Complex societies gave birth to big gods, not the other way around: study

"It has been a debate for centuries why humans, unlike other animals, cooperate in large groups of genetically unrelated individuals," says Seshat director and co-author Peter Turchin from the University of Connecticut and the Complexity Science Hub Vienna. Factors such as agriculture, warfare, or religion have been proposed as main driving forces.

One prominent theory, the big or moralizing gods hypothesis, assumes that religious beliefs were key. According to this theory, people are more likely to cooperate fairly if they believe in gods who will punish them if they don't. "To our surprise, our data strongly contradict this hypothesis," says lead author Harvey Whitehouse. "In almost every world region for which we have data, moralizing gods tended to follow, not precede, increases in social complexity." Even more so, standardized rituals tended on average to appear hundreds of years before gods who cared about human morality.

When ancient societies hit a million people, vengeful gods appeared

The God depicted in the Old Testament may sometimes seem wrathful. And in that, he's not alone; supernatural forces that punish evil play a central role in many modern religions.

[...] But which came first: complex societies or the belief in a punishing god?
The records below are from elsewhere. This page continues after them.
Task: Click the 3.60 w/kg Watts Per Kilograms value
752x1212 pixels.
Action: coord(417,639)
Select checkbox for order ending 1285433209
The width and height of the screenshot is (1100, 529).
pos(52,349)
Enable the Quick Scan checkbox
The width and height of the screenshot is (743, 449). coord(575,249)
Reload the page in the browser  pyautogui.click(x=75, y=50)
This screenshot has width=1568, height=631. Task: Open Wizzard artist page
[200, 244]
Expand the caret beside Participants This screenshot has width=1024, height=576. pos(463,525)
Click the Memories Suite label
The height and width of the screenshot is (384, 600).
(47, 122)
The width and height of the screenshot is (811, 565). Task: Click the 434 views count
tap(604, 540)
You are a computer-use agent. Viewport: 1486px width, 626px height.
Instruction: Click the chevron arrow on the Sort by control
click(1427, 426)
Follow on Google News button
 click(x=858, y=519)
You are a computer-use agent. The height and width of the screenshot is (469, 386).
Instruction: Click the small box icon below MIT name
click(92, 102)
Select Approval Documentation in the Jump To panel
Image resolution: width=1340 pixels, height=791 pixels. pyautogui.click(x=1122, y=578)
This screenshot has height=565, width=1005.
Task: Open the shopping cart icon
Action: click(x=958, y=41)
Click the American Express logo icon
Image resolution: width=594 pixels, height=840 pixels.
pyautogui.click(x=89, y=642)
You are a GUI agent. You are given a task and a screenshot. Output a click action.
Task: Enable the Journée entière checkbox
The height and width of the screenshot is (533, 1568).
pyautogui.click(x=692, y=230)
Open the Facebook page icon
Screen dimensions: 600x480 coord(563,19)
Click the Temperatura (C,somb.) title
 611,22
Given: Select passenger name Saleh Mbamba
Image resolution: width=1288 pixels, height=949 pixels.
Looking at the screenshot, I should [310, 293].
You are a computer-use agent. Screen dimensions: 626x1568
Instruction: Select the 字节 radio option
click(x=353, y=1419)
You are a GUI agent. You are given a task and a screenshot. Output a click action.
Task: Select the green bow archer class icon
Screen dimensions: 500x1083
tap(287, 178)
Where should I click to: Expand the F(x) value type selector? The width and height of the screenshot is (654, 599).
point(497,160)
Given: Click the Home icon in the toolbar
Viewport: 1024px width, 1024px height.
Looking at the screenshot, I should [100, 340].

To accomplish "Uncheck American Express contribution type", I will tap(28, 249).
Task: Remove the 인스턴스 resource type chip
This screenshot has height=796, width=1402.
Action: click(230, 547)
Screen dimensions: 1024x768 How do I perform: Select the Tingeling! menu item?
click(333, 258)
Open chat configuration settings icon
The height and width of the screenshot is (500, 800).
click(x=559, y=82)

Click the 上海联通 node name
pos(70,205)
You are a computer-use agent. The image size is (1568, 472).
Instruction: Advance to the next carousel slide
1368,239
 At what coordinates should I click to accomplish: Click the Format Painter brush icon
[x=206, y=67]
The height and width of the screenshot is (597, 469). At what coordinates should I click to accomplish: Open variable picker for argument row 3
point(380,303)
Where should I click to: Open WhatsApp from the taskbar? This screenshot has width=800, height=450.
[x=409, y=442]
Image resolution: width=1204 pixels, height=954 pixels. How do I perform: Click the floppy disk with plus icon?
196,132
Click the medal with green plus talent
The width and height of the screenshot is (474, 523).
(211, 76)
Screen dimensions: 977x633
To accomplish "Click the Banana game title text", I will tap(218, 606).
The researchers found that belief in moralizing gods usually followed increases in social complexity, generally appearing after the emergence of civilizations with populations of more than about 1 million people.

"It was particularly striking how consistent it was [that] this phenomenon emerged at the million-person level," Savage said. "First, you get big societies, and these beliefs then come."

All in all, "our research suggests that religion is playing a functional role throughout world history, helping stabilize societies and people cooperate overall," Savage said. "In really small societies, like very small groups of hunter-gatherers, everyone knows everyone else, and everyone's keeping an eye on everyone else to make sure they're behaving well. Bigger societies are more anonymous, so you might not know who to trust."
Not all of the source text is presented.